§ TASKS TO CARRY OUT
1 > In the interview with Joseph Joyce, what was his first purchase of lockdown?
2 > Using the interview with Joseph Joyce, explain in one to three sentences why he misses the buzz of the office.
3 > Copy out the part of the interview with Joseph Joyce from "I am still just" to "about office life?".

§ GIVEN TEXT
------------------------------

In this series, members of the Cerno team reflect on the crisis and provide detail on their work and domestic lives.

For our next interview, we caught up with Joseph Joyce, Finance Director, to hear how his role has had to adapt to challenges presented by the crisis, and what has kept him busy at home.

Joseph, in one sentence please sum up your role at Cerno Capital.

My job title is Finance Director, however in boutique firms like Cerno you often find that you tend to wear many hats. I regularly get involved in all aspects of the firm including finance, risk & compliance, fund accounting, client relations and marketing.

How has your job changed during COVID-19?

I am still just as busy as I was before! The most challenging part of not being in the office and not being able to meet people in person, has been dealing with new clients and investors.

I’ve also found that most of our counterparties require “wet signature” versions of signed documents and are not always willing to accept scanned versions of passports. I’m hoping the current situation might lead to some progress in terms of bringing this part of the industry up to date with modern technology.

There was a little bit of an adjustment period to working from home, but as soon as I managed to sort out my work set-up everything seems to have started to operate very smoothly.

What do you miss about office life? 

I miss the buzz of the office. From where my desk is, I am within talking distance of most colleagues, which creates an atmosphere that my kitchen table, with the dog snoring in the background, is struggling to match. Being able to hear everything that is going on in the office makes it easier to keep track of everything that is going on and allows team members who wouldn’t necessarily be involved in some processes, to chime in with potentially valuable input.

Another rather surprising thing I’m missing is my commute. I’m probably looking back on it with rose-tinted glasses, but I do miss the 25 minutes or so that I would normally spend on the train which I can just have to myself and my thoughts.

One new skill you’ve learnt since working from home?

My first purchase of lockdown was a Weber Smokey Mountain smoker, which turned out to be the perfect task to keep me occupied over the wonderful sunny weekends we’ve been enjoying. Whilst I can’t claim to have become any sort of expert, there is definitely something satisfyingly primal about spending the whole day tinkering with a cooking fire.

I’m hoping that we will be allowed guests over for BBQs soon, as my wife is starting to get fed up with the endless cuts of slow cooked meats that I’ve been serving up.

What have you been doing to keep fit? Have you discovered a new form of exercise?  

Since the lockdown has started to ease slightly, we have found ourselves branching out from just running. The excitement of the reopening of the tennis and golf clubs subsided quickly, and we have now moved on to swimming in the Thames (in Berkshire, not London!). More recently, we bought a Canadian-style Canoe although we are yet to make our maiden voyage.

Favourite bingeworthy TV show?

In the first few weeks of lockdown I became quite obsessed with True Detective. A gripping crime drama series which blends some excellent acting with a storyline that builds slowly throughout, it manages to keep you on the edge of your seat.

------------------------------

§ PROVIDED MATERIAL
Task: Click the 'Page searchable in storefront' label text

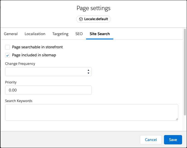Action: (x=37, y=47)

------------------------------

§ TASK-BY-TASK RESULTS
1 > A Weber Smokey Mountain smoker.

2 > From his desk he is within talking distance of most colleagues, so he can hear everything that is going on. That makes it easier to keep track of things. It also allows team members who wouldn't necessarily be involved in some processes to chime in with potentially valuable input.

3 >
I am still just as busy as I was before! The most challenging part of not being in the office and not being able to meet people in person, has been dealing with new clients and investors.

I’ve also found that most of our counterparties require “wet signature” versions of signed documents and are not always willing to accept scanned versions of passports. I’m hoping the current situation might lead to some progress in terms of bringing this part of the industry up to date with modern technology.

There was a little bit of an adjustment period to working from home, but as soon as I managed to sort out my work set-up everything seems to have started to operate very smoothly.

What do you miss about office life?